The courier arrived with their Antarctic gear—five suits with “FBI” printed in bold yellow across the back. They were one-piece units, with boots and a hood that had a sealable visor, fully heated. Practically space suits. Alik and Salovitz started putting them on, as did the forensic tech and two cops.
“Try and avoid shooting your pistols,” Alik told them. “The cold will affect them.”
They gave him uncertain glances but agreed they’d hold off unless they were taking fire.
Alik took an electron pistol out of his underarm holster and clipped it onto the Antarctic suit’s belt. The cold would make it brittle, but he thought the components would still work. Probably.
Shango confirmed the suit’s integrity and ordered the glass to open. Snow swirled in.
Alik’s feet sank a good ten centimeters into the loose snow as he started to tramp across to the next portalhome. He kept the drone sensor imagery on sharp resolution across his tarsus lenses, merging the bright scarlet grid of the millimeter radar with his own eyesight. The lens had a low-light amplification program that kicked in as soon as he got outside. He’d never liked the sparkly-green shading the two-tone image always produced. It wasn’t much use in the Antarctic, either; a snowfield at night had as much contrast as a franchise coffee shop.
At least the suit worked okay, keeping him decently warm.
They all lined up facing the room. Most of the structure was covered in a layer of snow, making it look like a futurist’s igloo, with the curving glass panorama window a jarring black bulge along the front. The three remaining disc-shaped drones hovered outside, constantly swooping about like alcoholic sparrows as they tried to hold position in the sharp squalls of freezing air.
Alik studied the hole carefully, but not even his tarsus lens enhancements could see if there was a hash of filaments clinging to it.
“If someone in a protective suit went through, wouldn’t it clear the filaments away?” Salovitz asked.
“The bulk of them, yeah,” Alik agreed. “But there will be plenty of strands left behind. You need a proper hazard disposal team to clear the area before it’s rated human-safe again. The worse the environment you fire a buzz shot in, the bigger the dispersal problem. We just need to clear the hole enough to send one of those drones through.”
“Your e-pistol?”
“Let’s find out.” He knelt down, knees compacting the snow, and angled the electron pistol up at the hole. That way, the beam would only strike the ceiling beyond. Shango selected a defocused beam on high power. He fired ten pulses.
Snowflakes inside the electron stream vaporized into steam puffs, shrouded in their own fizz of St. Elmo’s fire. The hole itself scintillated with bright elongated sparks as the filaments broke down from the energy barrage.

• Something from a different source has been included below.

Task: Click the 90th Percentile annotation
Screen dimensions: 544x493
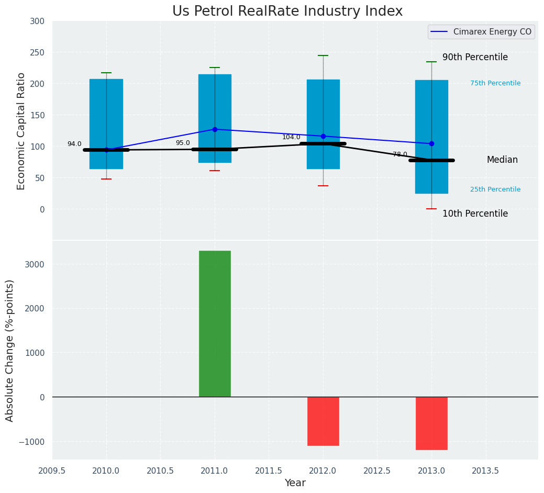Action: [475, 57]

“Send a drone through now,” he said once the mini-fireworks had finished popping.
One of the drones flashed forward, passing unharmed through the hole. Its visual images improved immediately in the calmer air of the room. There were two bodies lying on the floor, a man and a woman in late middle age, both shot through the head. The sensors couldn’t pick up any active power circuits, and that included the portal on the back wall.
“The escape route,” Salovitz declared.